======== DATA FOR PROCESSING

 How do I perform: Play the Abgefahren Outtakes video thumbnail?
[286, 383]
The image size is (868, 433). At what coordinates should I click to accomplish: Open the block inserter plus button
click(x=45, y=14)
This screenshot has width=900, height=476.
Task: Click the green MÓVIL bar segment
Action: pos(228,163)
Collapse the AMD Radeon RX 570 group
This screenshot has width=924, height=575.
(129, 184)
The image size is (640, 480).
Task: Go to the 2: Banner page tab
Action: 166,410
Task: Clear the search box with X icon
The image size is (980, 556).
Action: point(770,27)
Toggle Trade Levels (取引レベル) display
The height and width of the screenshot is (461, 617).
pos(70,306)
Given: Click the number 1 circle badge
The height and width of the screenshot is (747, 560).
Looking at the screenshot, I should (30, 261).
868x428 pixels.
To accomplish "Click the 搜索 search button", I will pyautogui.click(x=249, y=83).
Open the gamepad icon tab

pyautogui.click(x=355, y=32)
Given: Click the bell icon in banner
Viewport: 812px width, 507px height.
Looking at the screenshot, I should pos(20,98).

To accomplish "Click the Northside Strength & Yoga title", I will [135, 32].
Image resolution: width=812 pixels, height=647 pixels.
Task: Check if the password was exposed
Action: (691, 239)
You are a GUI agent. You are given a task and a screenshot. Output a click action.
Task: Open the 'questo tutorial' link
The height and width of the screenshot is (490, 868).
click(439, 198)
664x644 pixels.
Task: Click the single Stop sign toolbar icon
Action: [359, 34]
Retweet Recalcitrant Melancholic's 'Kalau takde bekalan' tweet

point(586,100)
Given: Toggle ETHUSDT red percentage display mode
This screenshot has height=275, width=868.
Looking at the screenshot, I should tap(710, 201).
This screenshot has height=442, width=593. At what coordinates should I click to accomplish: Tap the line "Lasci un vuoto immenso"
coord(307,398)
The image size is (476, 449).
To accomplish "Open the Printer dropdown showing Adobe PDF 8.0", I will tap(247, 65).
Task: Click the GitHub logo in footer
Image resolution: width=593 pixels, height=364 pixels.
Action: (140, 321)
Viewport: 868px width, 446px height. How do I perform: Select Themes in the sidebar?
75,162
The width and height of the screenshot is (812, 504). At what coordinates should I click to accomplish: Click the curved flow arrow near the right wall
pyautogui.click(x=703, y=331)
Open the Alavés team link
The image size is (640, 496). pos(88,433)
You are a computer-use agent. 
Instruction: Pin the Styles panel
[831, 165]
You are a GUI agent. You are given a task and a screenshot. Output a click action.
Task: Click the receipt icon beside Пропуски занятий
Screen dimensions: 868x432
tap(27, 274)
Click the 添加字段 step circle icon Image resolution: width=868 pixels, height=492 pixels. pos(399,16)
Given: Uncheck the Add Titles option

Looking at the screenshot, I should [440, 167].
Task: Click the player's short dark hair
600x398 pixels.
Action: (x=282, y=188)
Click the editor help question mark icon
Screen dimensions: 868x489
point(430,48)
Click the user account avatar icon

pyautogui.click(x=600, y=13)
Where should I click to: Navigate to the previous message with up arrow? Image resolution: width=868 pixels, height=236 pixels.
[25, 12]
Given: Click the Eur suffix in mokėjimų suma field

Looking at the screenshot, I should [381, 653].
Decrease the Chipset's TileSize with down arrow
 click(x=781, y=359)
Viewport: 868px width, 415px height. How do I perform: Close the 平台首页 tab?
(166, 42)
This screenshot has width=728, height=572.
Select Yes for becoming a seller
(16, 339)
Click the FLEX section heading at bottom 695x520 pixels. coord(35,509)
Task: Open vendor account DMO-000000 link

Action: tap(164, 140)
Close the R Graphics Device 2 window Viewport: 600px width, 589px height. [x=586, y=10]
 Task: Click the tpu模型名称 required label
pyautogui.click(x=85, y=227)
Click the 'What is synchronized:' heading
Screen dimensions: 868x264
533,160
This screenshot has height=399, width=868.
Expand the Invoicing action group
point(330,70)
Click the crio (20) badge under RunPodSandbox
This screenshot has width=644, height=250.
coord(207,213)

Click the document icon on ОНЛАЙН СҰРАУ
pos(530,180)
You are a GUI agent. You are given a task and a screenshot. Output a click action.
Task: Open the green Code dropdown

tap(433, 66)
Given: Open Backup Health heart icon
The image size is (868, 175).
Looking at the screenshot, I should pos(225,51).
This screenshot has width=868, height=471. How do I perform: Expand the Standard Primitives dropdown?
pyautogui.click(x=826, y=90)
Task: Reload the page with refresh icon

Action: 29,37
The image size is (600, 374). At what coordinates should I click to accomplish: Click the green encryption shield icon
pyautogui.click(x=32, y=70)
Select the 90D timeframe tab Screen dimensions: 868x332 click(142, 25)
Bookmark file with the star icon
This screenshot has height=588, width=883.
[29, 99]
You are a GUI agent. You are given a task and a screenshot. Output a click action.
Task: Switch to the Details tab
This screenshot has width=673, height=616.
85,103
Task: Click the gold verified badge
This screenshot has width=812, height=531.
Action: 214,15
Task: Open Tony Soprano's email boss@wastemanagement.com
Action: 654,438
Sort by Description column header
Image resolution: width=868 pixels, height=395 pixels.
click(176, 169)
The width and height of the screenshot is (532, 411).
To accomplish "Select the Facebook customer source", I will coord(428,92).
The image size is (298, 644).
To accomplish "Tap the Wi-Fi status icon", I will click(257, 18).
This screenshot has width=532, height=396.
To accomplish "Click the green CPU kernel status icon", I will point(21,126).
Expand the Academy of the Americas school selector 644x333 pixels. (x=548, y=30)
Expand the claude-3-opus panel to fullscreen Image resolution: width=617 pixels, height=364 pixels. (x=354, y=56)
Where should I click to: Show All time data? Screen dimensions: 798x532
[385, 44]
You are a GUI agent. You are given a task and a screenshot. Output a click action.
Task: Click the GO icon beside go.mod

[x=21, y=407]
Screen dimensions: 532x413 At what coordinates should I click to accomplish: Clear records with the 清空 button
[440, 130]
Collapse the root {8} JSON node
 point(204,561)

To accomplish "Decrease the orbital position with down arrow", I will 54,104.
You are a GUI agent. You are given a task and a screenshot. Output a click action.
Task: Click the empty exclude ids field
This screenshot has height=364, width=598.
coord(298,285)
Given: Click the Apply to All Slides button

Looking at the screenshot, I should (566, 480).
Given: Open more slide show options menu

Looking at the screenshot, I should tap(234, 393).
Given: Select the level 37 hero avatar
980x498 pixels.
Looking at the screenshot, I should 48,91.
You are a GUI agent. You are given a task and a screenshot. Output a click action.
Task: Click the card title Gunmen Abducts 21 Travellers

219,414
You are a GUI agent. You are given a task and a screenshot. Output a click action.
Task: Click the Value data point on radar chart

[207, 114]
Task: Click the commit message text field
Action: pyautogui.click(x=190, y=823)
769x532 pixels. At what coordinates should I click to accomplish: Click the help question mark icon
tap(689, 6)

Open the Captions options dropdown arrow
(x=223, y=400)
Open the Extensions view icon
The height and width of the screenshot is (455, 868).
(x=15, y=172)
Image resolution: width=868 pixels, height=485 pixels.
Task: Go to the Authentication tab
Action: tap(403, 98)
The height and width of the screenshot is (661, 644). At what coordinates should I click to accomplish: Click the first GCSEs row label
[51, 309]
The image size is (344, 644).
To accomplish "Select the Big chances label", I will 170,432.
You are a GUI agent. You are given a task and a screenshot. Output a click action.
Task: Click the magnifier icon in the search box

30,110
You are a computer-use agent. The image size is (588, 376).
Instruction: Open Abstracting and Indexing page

================

EXERCISE BRIEF: Every entry above should be given again exactly as shown.

SOLUTION FOR THIS PROBLEM:
 How do I perform: Play the Abgefahren Outtakes video thumbnail?
[286, 383]
The image size is (868, 433). At what coordinates should I click to accomplish: Open the block inserter plus button
click(x=45, y=14)
This screenshot has width=900, height=476.
Task: Click the green MÓVIL bar segment
Action: pos(228,163)
Collapse the AMD Radeon RX 570 group
This screenshot has width=924, height=575.
(129, 184)
The image size is (640, 480).
Task: Go to the 2: Banner page tab
Action: 166,410
Task: Clear the search box with X icon
The image size is (980, 556).
Action: point(770,27)
Toggle Trade Levels (取引レベル) display
The height and width of the screenshot is (461, 617).
pos(70,306)
Given: Click the number 1 circle badge
The height and width of the screenshot is (747, 560).
Looking at the screenshot, I should (30, 261).
868x428 pixels.
To accomplish "Click the 搜索 search button", I will pyautogui.click(x=249, y=83).
Open the gamepad icon tab

pyautogui.click(x=355, y=32)
Given: Click the bell icon in banner
Viewport: 812px width, 507px height.
Looking at the screenshot, I should pos(20,98).

To accomplish "Click the Northside Strength & Yoga title", I will [135, 32].
Image resolution: width=812 pixels, height=647 pixels.
Task: Check if the password was exposed
Action: (691, 239)
You are a GUI agent. You are given a task and a screenshot. Output a click action.
Task: Open the 'questo tutorial' link
The height and width of the screenshot is (490, 868).
click(439, 198)
664x644 pixels.
Task: Click the single Stop sign toolbar icon
Action: [359, 34]
Retweet Recalcitrant Melancholic's 'Kalau takde bekalan' tweet

point(586,100)
Given: Toggle ETHUSDT red percentage display mode
This screenshot has height=275, width=868.
Looking at the screenshot, I should tap(710, 201).
This screenshot has height=442, width=593. At what coordinates should I click to accomplish: Tap the line "Lasci un vuoto immenso"
coord(307,398)
The image size is (476, 449).
To accomplish "Open the Printer dropdown showing Adobe PDF 8.0", I will tap(247, 65).
Task: Click the GitHub logo in footer
Image resolution: width=593 pixels, height=364 pixels.
Action: (140, 321)
Viewport: 868px width, 446px height. How do I perform: Select Themes in the sidebar?
75,162
The width and height of the screenshot is (812, 504). At what coordinates should I click to accomplish: Click the curved flow arrow near the right wall
pyautogui.click(x=703, y=331)
Open the Alavés team link
The image size is (640, 496). pos(88,433)
You are a computer-use agent. 
Instruction: Pin the Styles panel
[831, 165]
You are a GUI agent. You are given a task and a screenshot. Output a click action.
Task: Click the receipt icon beside Пропуски занятий
Screen dimensions: 868x432
tap(27, 274)
Click the 添加字段 step circle icon Image resolution: width=868 pixels, height=492 pixels. pos(399,16)
Given: Uncheck the Add Titles option

Looking at the screenshot, I should [440, 167].
Task: Click the player's short dark hair
600x398 pixels.
Action: (x=282, y=188)
Click the editor help question mark icon
Screen dimensions: 868x489
point(430,48)
Click the user account avatar icon

pyautogui.click(x=600, y=13)
Where should I click to: Navigate to the previous message with up arrow? Image resolution: width=868 pixels, height=236 pixels.
[25, 12]
Given: Click the Eur suffix in mokėjimų suma field

Looking at the screenshot, I should [381, 653].
Decrease the Chipset's TileSize with down arrow
 click(x=781, y=359)
Viewport: 868px width, 415px height. How do I perform: Close the 平台首页 tab?
(166, 42)
This screenshot has width=728, height=572.
Select Yes for becoming a seller
(16, 339)
Click the FLEX section heading at bottom 695x520 pixels. coord(35,509)
Task: Open vendor account DMO-000000 link

Action: tap(164, 140)
Close the R Graphics Device 2 window Viewport: 600px width, 589px height. [x=586, y=10]
 Task: Click the tpu模型名称 required label
pyautogui.click(x=85, y=227)
Click the 'What is synchronized:' heading
Screen dimensions: 868x264
533,160
This screenshot has height=399, width=868.
Expand the Invoicing action group
point(330,70)
Click the crio (20) badge under RunPodSandbox
This screenshot has width=644, height=250.
coord(207,213)

Click the document icon on ОНЛАЙН СҰРАУ
pos(530,180)
You are a GUI agent. You are given a task and a screenshot. Output a click action.
Task: Open the green Code dropdown

tap(433, 66)
Given: Open Backup Health heart icon
The image size is (868, 175).
Looking at the screenshot, I should pos(225,51).
This screenshot has width=868, height=471. How do I perform: Expand the Standard Primitives dropdown?
pyautogui.click(x=826, y=90)
Task: Reload the page with refresh icon

Action: 29,37
The image size is (600, 374). At what coordinates should I click to accomplish: Click the green encryption shield icon
pyautogui.click(x=32, y=70)
Select the 90D timeframe tab Screen dimensions: 868x332 click(142, 25)
Bookmark file with the star icon
This screenshot has height=588, width=883.
[29, 99]
You are a GUI agent. You are given a task and a screenshot. Output a click action.
Task: Switch to the Details tab
This screenshot has width=673, height=616.
85,103
Task: Click the gold verified badge
This screenshot has width=812, height=531.
Action: 214,15
Task: Open Tony Soprano's email boss@wastemanagement.com
Action: 654,438
Sort by Description column header
Image resolution: width=868 pixels, height=395 pixels.
click(176, 169)
The width and height of the screenshot is (532, 411).
To accomplish "Select the Facebook customer source", I will coord(428,92).
The image size is (298, 644).
To accomplish "Tap the Wi-Fi status icon", I will click(257, 18).
This screenshot has width=532, height=396.
To accomplish "Click the green CPU kernel status icon", I will point(21,126).
Expand the Academy of the Americas school selector 644x333 pixels. (x=548, y=30)
Expand the claude-3-opus panel to fullscreen Image resolution: width=617 pixels, height=364 pixels. (x=354, y=56)
Where should I click to: Show All time data? Screen dimensions: 798x532
[385, 44]
You are a GUI agent. You are given a task and a screenshot. Output a click action.
Task: Click the GO icon beside go.mod

[x=21, y=407]
Screen dimensions: 532x413 At what coordinates should I click to accomplish: Clear records with the 清空 button
[440, 130]
Collapse the root {8} JSON node
 point(204,561)

To accomplish "Decrease the orbital position with down arrow", I will 54,104.
You are a GUI agent. You are given a task and a screenshot. Output a click action.
Task: Click the empty exclude ids field
This screenshot has height=364, width=598.
coord(298,285)
Given: Click the Apply to All Slides button

Looking at the screenshot, I should (566, 480).
Given: Open more slide show options menu

Looking at the screenshot, I should tap(234, 393).
Given: Select the level 37 hero avatar
980x498 pixels.
Looking at the screenshot, I should 48,91.
You are a GUI agent. You are given a task and a screenshot. Output a click action.
Task: Click the card title Gunmen Abducts 21 Travellers

219,414
You are a GUI agent. You are given a task and a screenshot. Output a click action.
Task: Click the Value data point on radar chart

[207, 114]
Task: Click the commit message text field
Action: pyautogui.click(x=190, y=823)
769x532 pixels. At what coordinates should I click to accomplish: Click the help question mark icon
tap(689, 6)

Open the Captions options dropdown arrow
(x=223, y=400)
Open the Extensions view icon
The height and width of the screenshot is (455, 868).
(x=15, y=172)
Image resolution: width=868 pixels, height=485 pixels.
Task: Go to the Authentication tab
Action: tap(403, 98)
The height and width of the screenshot is (661, 644). At what coordinates should I click to accomplish: Click the first GCSEs row label
[51, 309]
The image size is (344, 644).
To accomplish "Select the Big chances label", I will 170,432.
You are a GUI agent. You are given a task and a screenshot. Output a click action.
Task: Click the magnifier icon in the search box

30,110
You are a computer-use agent. The image size is (588, 376).
Instruction: Open Abstracting and Indexing page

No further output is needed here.